September's Hurricane Irma displaced millions of people and left thousands of homes damaged. Most homeowners have insurance policies in place to cover such damage, but at least three of Florida's home insurance providers have included troublesome clauses with their settlements.

These insurers—Universal Property & Casualty Insurance, People's Trust Insurance and Gulfstream Property and Casualty Insurance Co.—include a clause with at least some of their settlement checks which stipulates that by accepting the settlement, clients release the company from all further liability for any damage or costs related with that claim.

That’s of concern because consumers should avoid closing the door to possible future claims. Significant damage, such as that from a fire or flood, can cause unforeseen problems that may drive repair costs far beyond an insurance adjuster's original assessment. For example, if you accept a settlement check to repair the flooring of your home, only to find out weeks or months later that you have a pervasive mold problem due to the original water damage, you'll want to be confident that you still have the legal right to file a claim with your insurance provider.

Several industry experts have expressed doubt that clauses such as those used in Florida would hold up in court, and spokesmen for the insurers have given various explanations as to why the clause was required. Regardless of the intent and legality of the statements, you should carefully read the fine print of any insurance settlement you receive, with an eye to these or other restrictions. If you encounter any language that you believe might hamper you in seeking coverage in the future, consult your insurance agent and an attorney, if necessary, to determine your rights.

When the original settlement offer isn't enough

When you file an insurance claim, an insurance adjuster will often be sent to evaluate the damage and costs of repair. These adjusters are typically given a dollar range within which they need to settle the claim. As such, the initial offer adjusters make is usually a low-ball offer.

Educated policyholders aren't expected to accept this initial proposal. Rather, insurance companies use it as an anchor for negotiating and benefit from the portion of policyholders who don't know or care enough to submit a counteroffer.

Before accepting any settlement offer from an insurance company, carefully examine the potential costs of your claim and your policy's coverage and limits. For example, if you are in a car accident, the full range of the injuries you sustained, and their resulting medical costs, might not be apparent until days or weeks later. Additionally, you need to consider ancillary expenses. Do you need to rent a new vehicle to get to work for a few days? Will you be unable to work altogether for a time, and lose the pay for that period? Even if your vehicle is repairable, will its resale value be diminished due to the collision? It's likely that the full costs of the incident aren't totally represented in the adjuster's initial offer.

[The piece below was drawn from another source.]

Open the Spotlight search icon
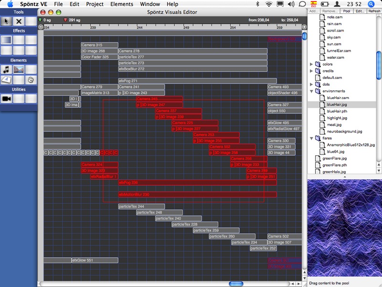The height and width of the screenshot is (287, 382). click(x=371, y=4)
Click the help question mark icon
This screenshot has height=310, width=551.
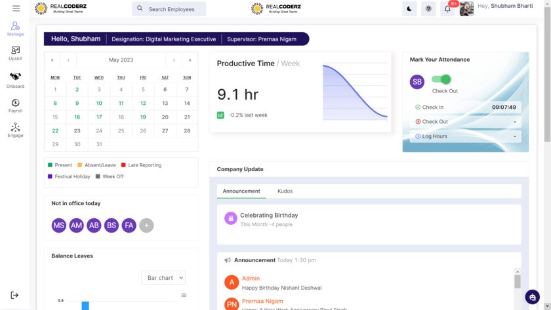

Next, make sure that a low offer isn't due to an area of coverage excluded from your policy, or a policy limit. For example, if your homeowners insurance policy only covers the Actual Cash Value (ACV) of your home, it likely won't cover the full costs of rebuilding your home after it's totally destroyed. If you do feel you're entitled to a higher reimbursement, you may submit a counter-offer to your insurer. Write a letter to your claims adjuster and agent stating that the initial settlement offer is not high enough. Outline your reasoning, include evidence that supports a higher settlement offer, and propose a specific amount for the adjusted claim. These steps should lay the groundwork to negotiate a settlement both parties can agree on.

When should you accept an offer?

You should never reject your insurance provider's initial settlement offer without evaluating it first. Insurers do often issue initial settlement offers that are fair. For example, if a localized hazard, such as a hail storm, damaged a large number of cars and homes at one time, your insurance company may be inundated with claims. Such a scenario proved costly for insurers in Louisiana after they failed to settle claims promptly after hurricanes Katrina and Rita. In such a case, it may be in your insurance company's best interest to settle claims as quickly as possible, and so they might increase the initial settlements they offer. If your initial offer is fair, disputing it by reflex will only create additional headache for you as you try to negotiate an excessive price. Further, should your claim eventually go to court, your legal fees may well exceed any additional money you stand to gain. In such a case, accepting the initial offer is recommended.